THE PROBLEM
Convert the lines starting at the one containing "Click the right" and ending at the one containing "click(935, 23)" into a Markdown table with the columns No. and Line, omitting any blank lines. Each table entry should hold a line's number in the span and the line itself.

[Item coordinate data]
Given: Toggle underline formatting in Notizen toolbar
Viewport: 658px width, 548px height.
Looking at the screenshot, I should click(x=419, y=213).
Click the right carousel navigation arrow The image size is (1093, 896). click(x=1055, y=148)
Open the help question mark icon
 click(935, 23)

--

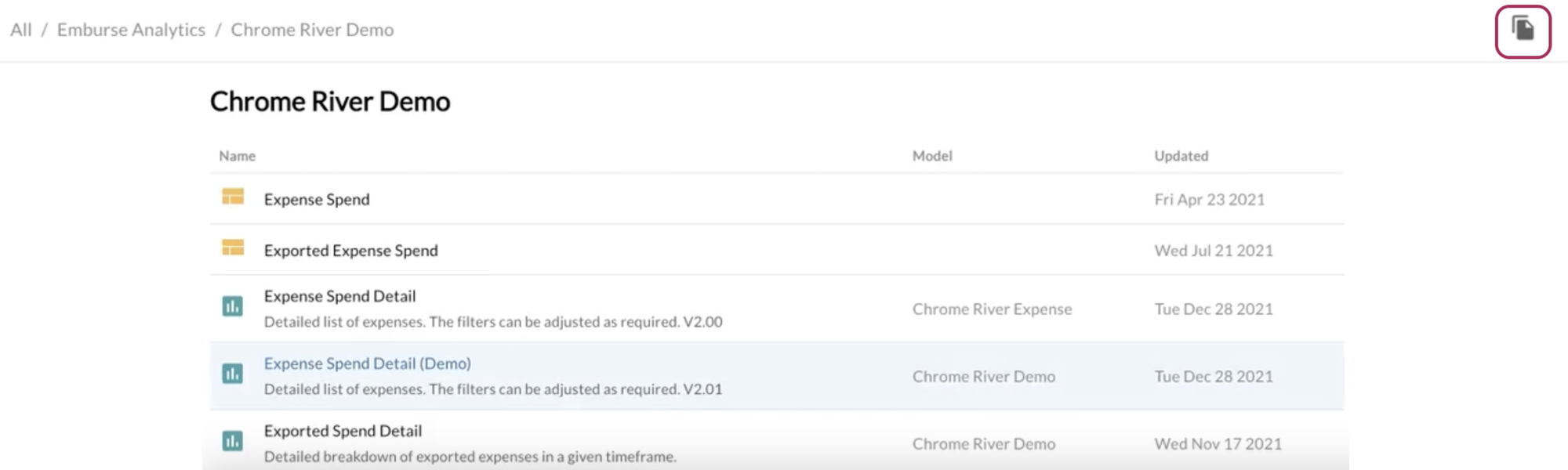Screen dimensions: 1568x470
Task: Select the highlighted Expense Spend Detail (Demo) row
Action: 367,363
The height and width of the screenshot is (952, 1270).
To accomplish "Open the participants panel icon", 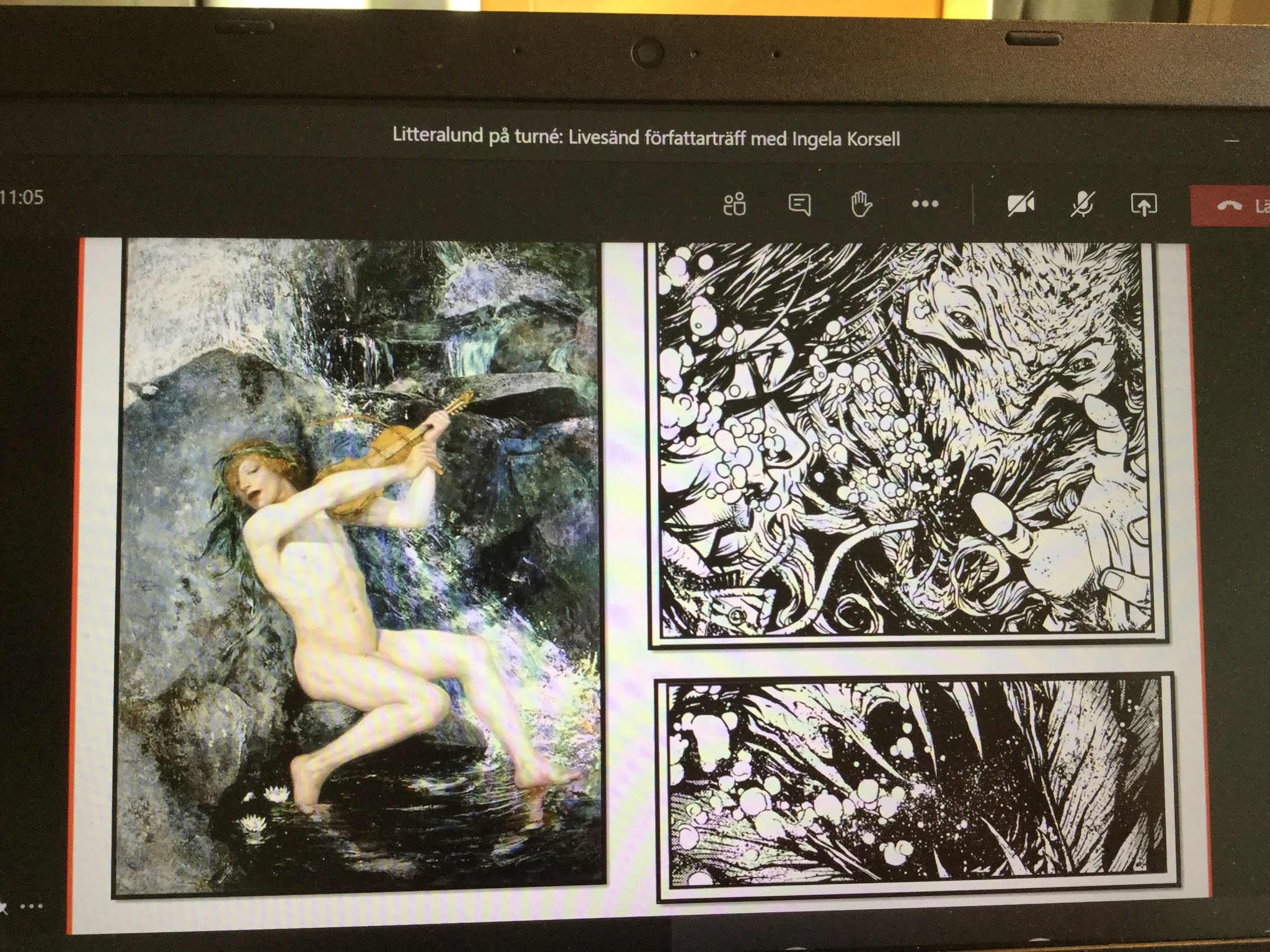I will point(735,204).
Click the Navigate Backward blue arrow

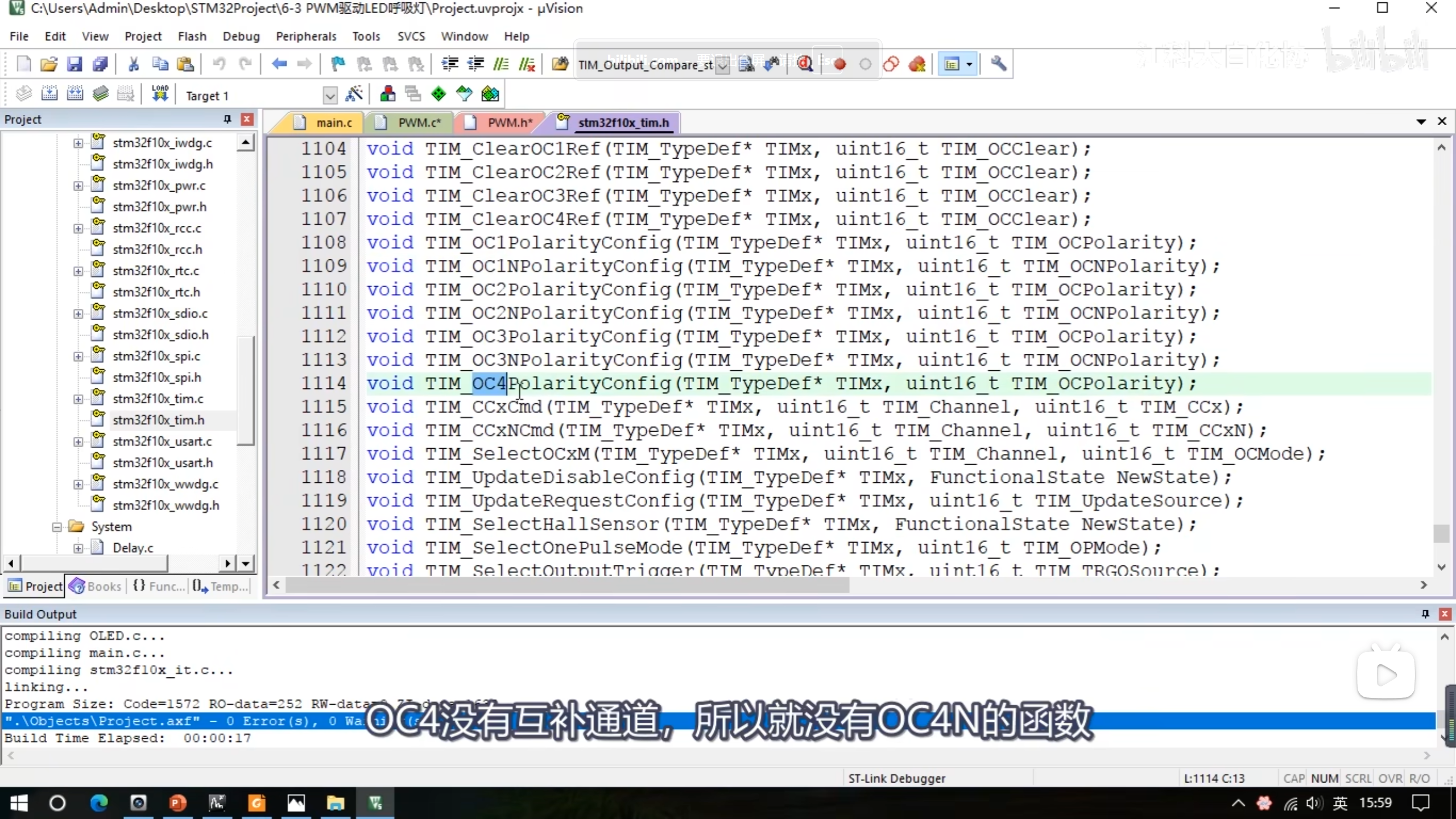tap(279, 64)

CORRECT RESULT
| No. | Line |
|---|---|
| 1 | Click the right carousel navigation arrow The image size is (1093, 896). click(x=1055, y=148) |
| 2 | Open the help question mark icon |
| 3 |  click(935, 23) |